You will be asked to type your password, and then you can run the command if you are a part of the sudo group.

A simple way to switch to an interactive session as a root user is the following:

$ sudo -i

The theory behind using sudo is that the act of issuing the sudo command before any command you run makes you think more about what you're doing and hopefully make fewer mistakes with an account that possesses unlimited power.

su

su, on the other hand, is an acronym for switch user or substitute user. You are basically switching to a particular user and you need the password for the user you are switching to. Most often, the user account you switch to is the root account but it can be any account on the system.

For example, if you type:

$ su -

In the above example, you are switching to root and you need the root password. The (-) switch provides you with root's environment (path and shell variables) rather than simply giving you root user power for a single command while keeping your own environment.

$ su bryant

For the second example, you are switching to bryant, and so you need bryant's password unless you are root.

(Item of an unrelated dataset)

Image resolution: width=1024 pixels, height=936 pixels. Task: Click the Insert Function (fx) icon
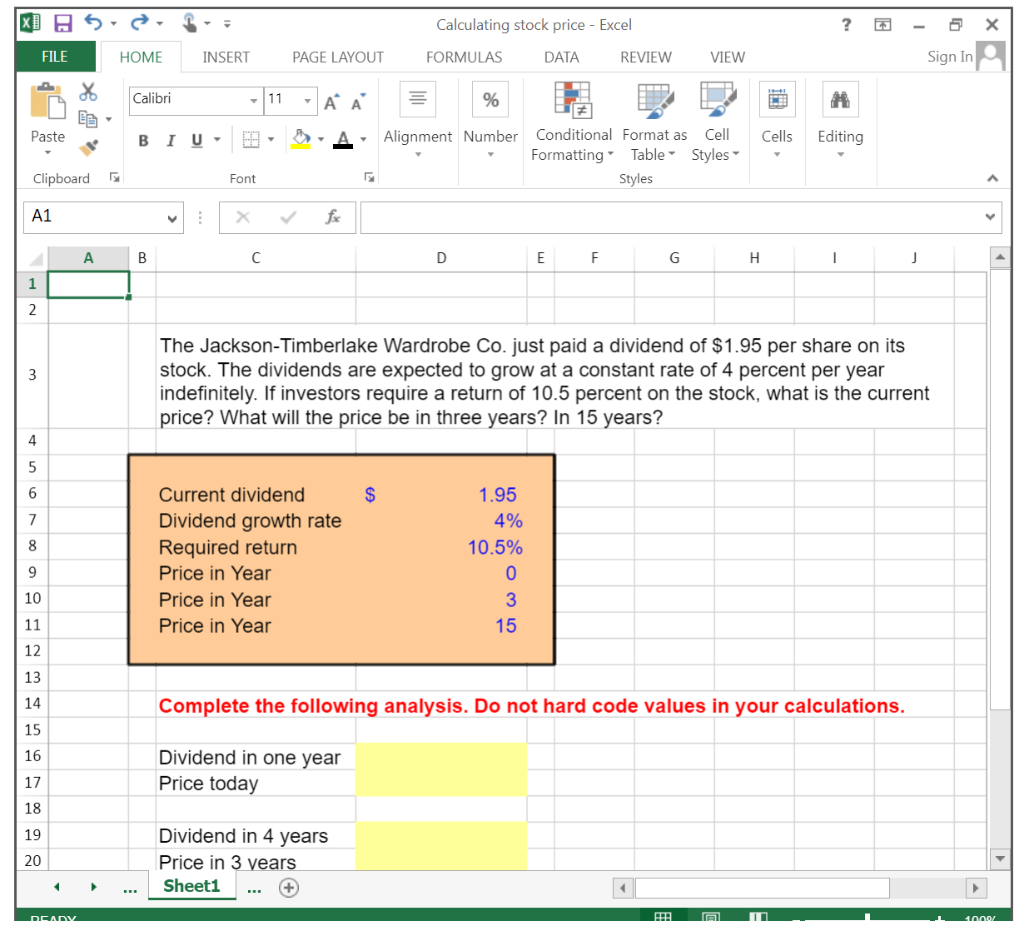[332, 217]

If you want to switch to the bryant user account including bryant's path and environment variables, use the (-) switch:

$ su - bryant

The (-) switch has the same effect as logging into a system directly with that user account. In essence, you become that user.

Wrap up

Recapping what you've learned.

• sudo lets you issue commands as another user without changing your identity
• You need to have an entry in /etc/sudoers to execute these restricted permissions
• sudo -i brings you to an interactive session as root
• su means to switch to a particular user
• Just typing su switches to the root user
• sudo will ask for your password, while su will ask for the password for the user whom you are switching to

[ Want to learn more about security? Check out the IT security and compliance checklist. ] 

But when do you use one, not another? Since the sudo policy is defined in /etc/sudoers, this can give powerful permission controls. Since sudo can pretty much do everything that su can, I would say it is best to stick with sudo unless you are working with some legacy codes that require the su command.